E invece, cosa complica la vita delle aziende che utilizzano i social per fare comunicazione (sognando il “viralone dell’anno”)?

  • necessità di misurazione: le aziende pagano chi gestisce i propri social, le aziende pretendono (giustamente) risultati quantificabili, hanno una sovrastruttura che porta a essere i social network spesso solo una piccola parte della comunicazione del brand (oppure una parte del tutto sovrastimata e sovraesposta). Questo comporta fretta, pressione, poca propensione al rischio.
  • pazienza e visione a lungo termine: le grandi assenti. Un progetto (anche molto bello) per decollare ha bisogno di tempo, da qui non si scappa. #einvece
  • percezione delle persone: tutti i progetti che sono marchiati da un brand sono percepiti dal pubblico in maniera diversa rispetto a quello “no logo”. Il motivo è da ritrovarsi nella diffidenza, ormai cronica, che le persone hanno nei confronti delle aziende: il fiuto porta sempre a pensare che, dietro l’angolo, si celi della pubblicità. A parità di qualità e di investimenti, un progetto poco brandizzato avrà un successo maggiore rispetto ad un palesemente “bollato” da una qualunque azienda. Ovviamente non mancano le eccezioni.

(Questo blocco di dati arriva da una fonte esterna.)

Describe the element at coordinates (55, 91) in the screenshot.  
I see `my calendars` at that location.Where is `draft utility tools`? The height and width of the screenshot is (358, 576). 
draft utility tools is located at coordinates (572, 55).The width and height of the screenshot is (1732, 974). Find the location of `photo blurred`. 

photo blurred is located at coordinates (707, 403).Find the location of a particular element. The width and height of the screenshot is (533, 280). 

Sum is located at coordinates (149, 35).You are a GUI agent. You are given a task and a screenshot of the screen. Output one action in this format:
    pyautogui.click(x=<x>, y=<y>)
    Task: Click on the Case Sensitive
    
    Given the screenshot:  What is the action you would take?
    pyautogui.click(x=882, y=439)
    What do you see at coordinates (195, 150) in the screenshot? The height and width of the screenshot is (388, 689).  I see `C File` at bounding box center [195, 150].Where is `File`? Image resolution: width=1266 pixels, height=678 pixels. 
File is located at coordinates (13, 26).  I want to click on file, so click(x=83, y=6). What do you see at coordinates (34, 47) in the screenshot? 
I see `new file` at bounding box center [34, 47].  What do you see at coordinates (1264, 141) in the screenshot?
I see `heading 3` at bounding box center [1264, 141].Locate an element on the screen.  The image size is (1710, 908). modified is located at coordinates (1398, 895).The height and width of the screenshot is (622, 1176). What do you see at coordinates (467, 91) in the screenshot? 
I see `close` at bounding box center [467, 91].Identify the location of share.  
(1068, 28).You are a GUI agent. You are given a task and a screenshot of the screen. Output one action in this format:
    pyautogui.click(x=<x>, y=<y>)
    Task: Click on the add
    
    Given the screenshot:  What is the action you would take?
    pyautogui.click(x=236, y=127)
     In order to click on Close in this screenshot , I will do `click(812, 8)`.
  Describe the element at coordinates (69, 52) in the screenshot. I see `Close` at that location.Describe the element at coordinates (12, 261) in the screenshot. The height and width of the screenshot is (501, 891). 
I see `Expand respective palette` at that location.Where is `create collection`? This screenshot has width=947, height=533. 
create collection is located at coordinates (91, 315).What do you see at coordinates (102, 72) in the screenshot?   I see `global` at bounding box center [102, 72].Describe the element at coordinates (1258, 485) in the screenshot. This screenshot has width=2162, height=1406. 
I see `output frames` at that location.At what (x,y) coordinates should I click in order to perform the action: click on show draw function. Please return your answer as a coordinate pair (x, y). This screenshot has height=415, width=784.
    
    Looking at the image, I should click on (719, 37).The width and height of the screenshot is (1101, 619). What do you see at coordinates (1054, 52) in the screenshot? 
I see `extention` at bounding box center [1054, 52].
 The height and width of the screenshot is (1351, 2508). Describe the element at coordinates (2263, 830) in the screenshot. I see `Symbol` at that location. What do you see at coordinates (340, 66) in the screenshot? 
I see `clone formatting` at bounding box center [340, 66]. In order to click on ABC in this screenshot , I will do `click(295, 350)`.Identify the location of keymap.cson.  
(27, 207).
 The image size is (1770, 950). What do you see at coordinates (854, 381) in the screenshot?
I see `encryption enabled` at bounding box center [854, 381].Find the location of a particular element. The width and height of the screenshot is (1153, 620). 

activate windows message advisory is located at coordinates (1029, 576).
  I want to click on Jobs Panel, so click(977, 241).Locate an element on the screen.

  • necessità di mantenere un aspetto istituzionale: i brand (giustamente) producono contenuti graficamente migliori, curatissimi, con tanto di watermark irrinunciabile. Eppure non è detto che la bellezza di una grafica sia direttamente proporzionale al riscontro presso il pubblico: condividere un contenuto brandizzato è problematico per molti (diffidenza, poca volontà di associarsi a un prodotto, paura del giudizio sociale).

Ecco perchè le aziende fanno molta più fatica (e spendono un sacco di soldi) per ideare, curare e diffondere le proprie idee sui social media, a differenza di quanto succede ai “i 4 ragazzetti brufolosi della porta accanto”.